I have the following code which imports a CSV file. There are 3 columns and I want to set the first two of them to variables. When I set the second column to the variable "efficiency" the index column is also tacked on. How can I get rid of the index column?
df = pd.DataFrame.from_csv('Efficiency_Data.csv', header=0, parse_dates=False)
energy = df.index
efficiency = df.Efficiency
print efficiency
I tried using
del df['index']
after I set
energy = df.index
which I found in another post but that results in "KeyError: 'index' "
When writing to and reading from a CSV file include the argument index=False and index_col=False, respectively. Follows an example:
To write:
df.to_csv(filename, index=False)
and to read from the csv
df.read_csv(filename, index_col=False)
This should prevent the issue so you don't need to fix it later.
df.reset_index(drop=True, inplace=True)
DataFrames and Series always have an index. Although it displays alongside the column(s), it is not a column, which is why del df['index'] did not work.
If you want to replace the index with simple sequential numbers, use df.reset_index().

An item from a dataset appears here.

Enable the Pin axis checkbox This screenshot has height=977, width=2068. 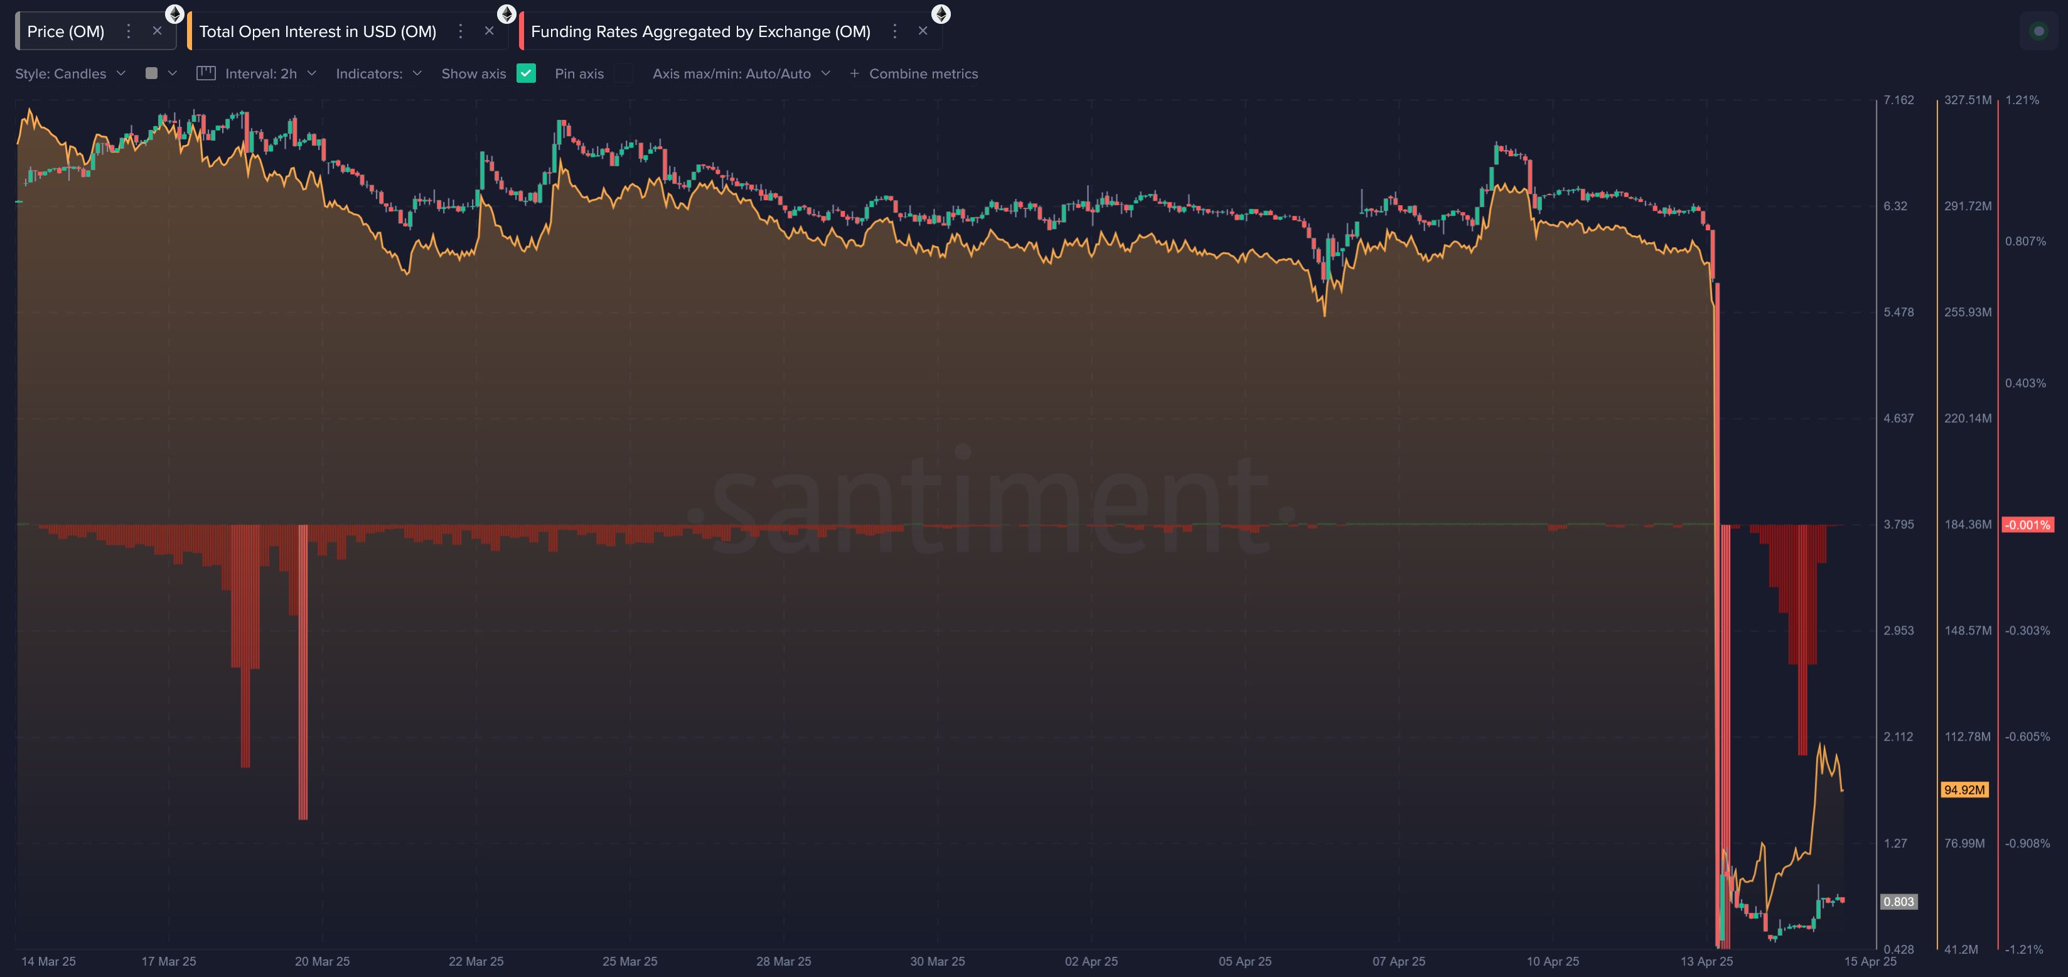(x=623, y=73)
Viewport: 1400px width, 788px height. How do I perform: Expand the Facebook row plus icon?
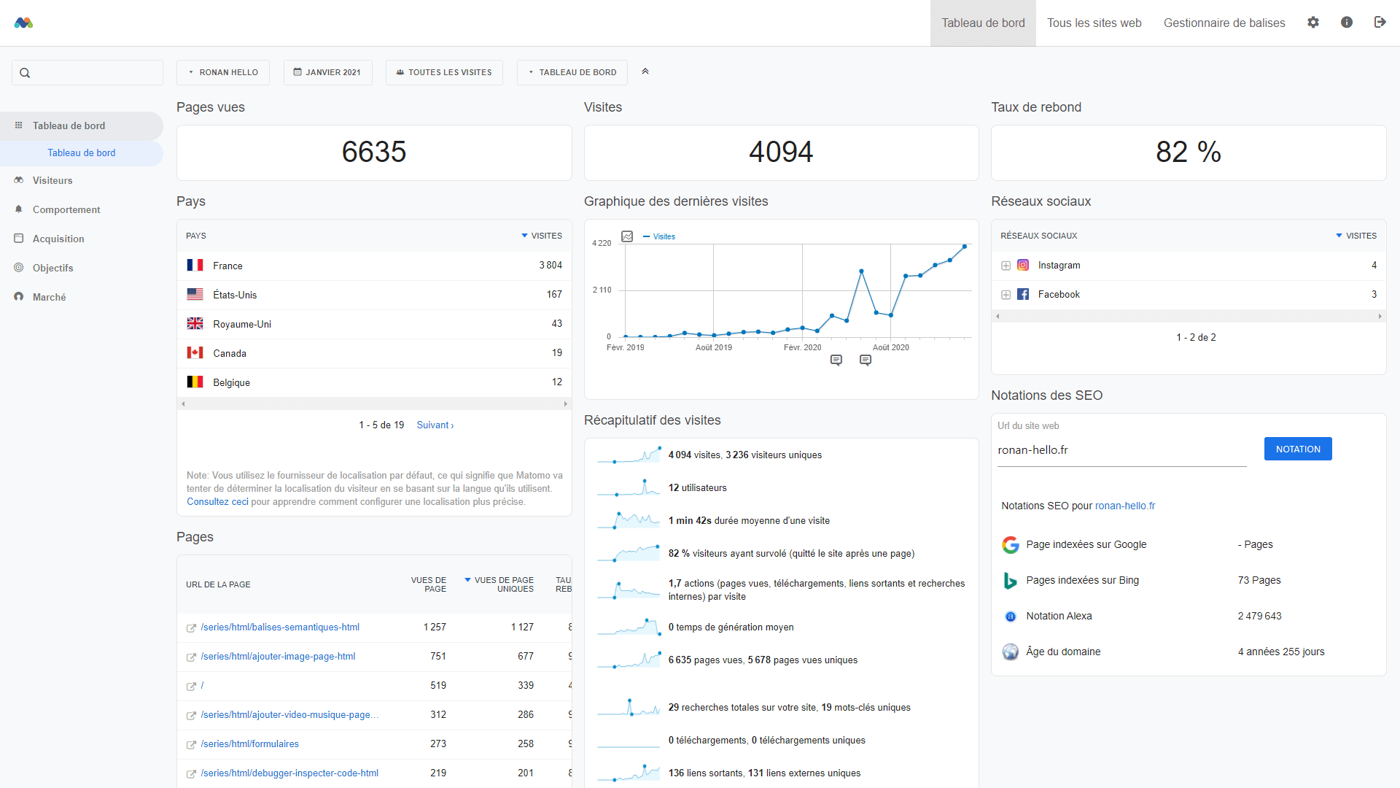click(x=1006, y=295)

To get a sense for why the index is there and how it is used, see e.g. 10 minutes to Pandas.
You can set one of the columns as an index in case it is an "id" for example.
In this case the index column will be replaced by one of the columns you have chosen.
df.set_index('id', inplace=True)
If your problem is same as mine where you just want to reset the column headers from 0 to column size. Do
df = pd.DataFrame(df.values);
EDIT:
Not a good idea if you have heterogenous data types. Better just use
df.columns = range(len(df.columns))
you can specify which column is an index in your csv file by using index_col parameter of from_csv function
if this doesn't solve you problem please provide example of your data
One thing that i do is df=df.reset_index()
then df=df.drop(['index'],axis=1)
To remove or not to create the default index column, you can set the index_col to False and keep the header as Zero. Here is an example of how you can do it.
recording = pd.read_excel("file.xls",
sheet_name= "sheet1",
header= 0,
index_col= False)
The header = 0 will make your attributes to headers and you can use it later for calling the column.
It works for me this way:
Df = data.set_index("name of the column header to start as index column" )